The agency released the revised list of 63 objectives to coincide with a presentation by the agency’s deputy administrator, Pam Melroy, at the International Astronautical Congress here Sept. 20. The document is an updated version of 50 objectives for transportation and habitation, lunar and Martian infrastructure, operations and science that the agency released in May for public comment.
“Our overarching goal is to create a blueprint for sustained human presence and exploration throughout the solar system,” Melroy said in her speech.
The original draft of 50 objectives generated more than 5,000 comments from industry, international partners and the general public. The agency then invited some of those who submitted comments to two workshops, in Houston and in London, for additional discussion.
One change is that the science objectives were “completely restructured,” she said. The original objectives focused only on lunar science with no Mars-specific goals other than carrying out the Mars Sample Return campaign. “That’s kind of important. We do have to know what we need to learn at Mars before we send humans.”
NASA also rewrote the objectives to make them more consistent in the level of detail, and added categories such as “science-enabling” objectives that develop techniques to support science as well as applied science. The result was 26 science objectives, compared to 20 in the original one, most of which apply to both the moon and Mars.
The revised document now includes a set of nine “recurring tenets,” or common themes across all objectives. An example of that is explicitly mentioning responsible use of space and defining what that means.
“We just considered it was consistent with our responsibility obligations and it was something that was just assumed, but it wasn’t explicitly stated,” she said. Other recurring tenets included in the document range from international and industry collaboration to interoperability and reuse.

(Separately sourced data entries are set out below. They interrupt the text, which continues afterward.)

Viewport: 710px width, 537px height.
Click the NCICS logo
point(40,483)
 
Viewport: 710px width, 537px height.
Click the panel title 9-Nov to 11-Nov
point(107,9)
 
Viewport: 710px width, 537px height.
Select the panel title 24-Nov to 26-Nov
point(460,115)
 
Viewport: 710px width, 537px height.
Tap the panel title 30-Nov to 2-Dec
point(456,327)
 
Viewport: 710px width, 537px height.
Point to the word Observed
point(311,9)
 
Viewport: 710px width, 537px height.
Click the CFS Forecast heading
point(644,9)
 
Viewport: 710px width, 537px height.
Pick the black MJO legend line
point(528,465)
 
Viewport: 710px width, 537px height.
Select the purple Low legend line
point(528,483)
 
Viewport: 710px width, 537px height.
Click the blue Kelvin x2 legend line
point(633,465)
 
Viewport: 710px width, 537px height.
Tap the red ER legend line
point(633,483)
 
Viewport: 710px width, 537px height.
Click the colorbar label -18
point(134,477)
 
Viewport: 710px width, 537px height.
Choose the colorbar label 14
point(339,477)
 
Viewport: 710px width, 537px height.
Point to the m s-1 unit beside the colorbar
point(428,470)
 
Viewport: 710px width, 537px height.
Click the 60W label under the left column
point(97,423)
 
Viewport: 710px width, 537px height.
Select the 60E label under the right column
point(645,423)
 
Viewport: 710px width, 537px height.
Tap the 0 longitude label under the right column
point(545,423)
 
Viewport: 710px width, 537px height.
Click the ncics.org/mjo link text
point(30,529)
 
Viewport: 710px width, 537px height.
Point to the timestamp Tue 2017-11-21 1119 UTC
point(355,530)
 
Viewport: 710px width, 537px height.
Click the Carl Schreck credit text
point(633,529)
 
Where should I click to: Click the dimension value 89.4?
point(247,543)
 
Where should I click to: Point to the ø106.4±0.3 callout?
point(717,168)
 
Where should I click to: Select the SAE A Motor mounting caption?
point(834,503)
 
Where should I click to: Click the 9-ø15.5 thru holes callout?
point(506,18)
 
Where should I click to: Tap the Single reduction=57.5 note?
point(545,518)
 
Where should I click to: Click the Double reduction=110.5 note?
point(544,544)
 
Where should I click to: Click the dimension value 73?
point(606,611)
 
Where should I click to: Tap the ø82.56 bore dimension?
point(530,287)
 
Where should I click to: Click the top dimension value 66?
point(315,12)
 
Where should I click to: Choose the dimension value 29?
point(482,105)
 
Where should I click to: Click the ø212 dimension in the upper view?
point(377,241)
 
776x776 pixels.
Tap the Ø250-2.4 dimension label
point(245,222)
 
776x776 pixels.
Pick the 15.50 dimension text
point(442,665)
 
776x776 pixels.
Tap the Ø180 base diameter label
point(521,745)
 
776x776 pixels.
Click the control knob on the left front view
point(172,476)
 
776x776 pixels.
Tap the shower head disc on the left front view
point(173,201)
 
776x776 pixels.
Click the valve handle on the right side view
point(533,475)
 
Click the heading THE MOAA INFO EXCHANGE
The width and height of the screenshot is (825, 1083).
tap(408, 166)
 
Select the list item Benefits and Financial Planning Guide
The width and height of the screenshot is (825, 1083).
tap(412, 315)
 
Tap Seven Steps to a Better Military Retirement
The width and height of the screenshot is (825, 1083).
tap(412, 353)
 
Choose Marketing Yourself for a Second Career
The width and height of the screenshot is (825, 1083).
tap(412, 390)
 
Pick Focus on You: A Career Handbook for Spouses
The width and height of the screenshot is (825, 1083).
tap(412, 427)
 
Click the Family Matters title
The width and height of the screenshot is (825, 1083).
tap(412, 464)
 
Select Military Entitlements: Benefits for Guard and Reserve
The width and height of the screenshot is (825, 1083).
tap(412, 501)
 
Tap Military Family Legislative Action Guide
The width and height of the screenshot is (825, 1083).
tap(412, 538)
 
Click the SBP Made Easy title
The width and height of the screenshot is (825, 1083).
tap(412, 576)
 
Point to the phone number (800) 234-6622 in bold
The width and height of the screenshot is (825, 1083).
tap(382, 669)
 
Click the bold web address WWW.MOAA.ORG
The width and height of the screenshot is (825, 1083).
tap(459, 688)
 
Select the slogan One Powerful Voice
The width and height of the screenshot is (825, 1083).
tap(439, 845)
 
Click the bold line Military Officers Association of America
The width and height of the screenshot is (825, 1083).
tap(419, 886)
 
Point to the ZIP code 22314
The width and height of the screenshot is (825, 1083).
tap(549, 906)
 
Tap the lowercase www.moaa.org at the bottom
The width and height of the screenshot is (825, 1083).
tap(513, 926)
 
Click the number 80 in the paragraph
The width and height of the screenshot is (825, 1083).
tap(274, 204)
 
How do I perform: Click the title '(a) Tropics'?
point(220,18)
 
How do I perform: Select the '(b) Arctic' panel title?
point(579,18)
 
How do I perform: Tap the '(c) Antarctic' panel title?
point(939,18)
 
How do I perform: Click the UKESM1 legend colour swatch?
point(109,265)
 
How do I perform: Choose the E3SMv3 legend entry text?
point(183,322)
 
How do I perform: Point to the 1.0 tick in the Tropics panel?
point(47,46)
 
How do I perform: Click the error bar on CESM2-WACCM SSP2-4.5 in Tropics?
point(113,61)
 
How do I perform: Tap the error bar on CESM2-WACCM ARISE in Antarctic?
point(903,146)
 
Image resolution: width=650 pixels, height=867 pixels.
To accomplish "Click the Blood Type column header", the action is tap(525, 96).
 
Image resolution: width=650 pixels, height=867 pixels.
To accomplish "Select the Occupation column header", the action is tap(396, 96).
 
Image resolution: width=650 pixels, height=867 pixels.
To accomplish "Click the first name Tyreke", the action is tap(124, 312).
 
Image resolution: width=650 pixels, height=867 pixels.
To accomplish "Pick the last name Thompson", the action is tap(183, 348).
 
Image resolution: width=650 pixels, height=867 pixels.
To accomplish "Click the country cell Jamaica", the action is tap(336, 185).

The objectives are part of a broader approach by NASA to develop an architecture for human and robotic exploration and use that to guide programs. “We have a founding principle to architect from the right and execute from the left,” she said, meaning developing an architecture to meet a desired goal and use that to guide work on existing programs.
Melroy said NASA planned a “regular cadence” of workshops to provide new input into that architecture and set of objectives. “We’re going to be revisiting the architecture on an annual basis,” she said. “Our watch words are refinement, analysis review and engagement, and that’s a cycle we intend to repeat.”
The revised objectives won an endorsement from one organization, the American Astronautical Society (AAS). “It is especially important that NASA has put science up front and prioritized international cooperation, goals AAS has championed goals since its founding,” Alan DeLuna, president of AAS, said in a statement.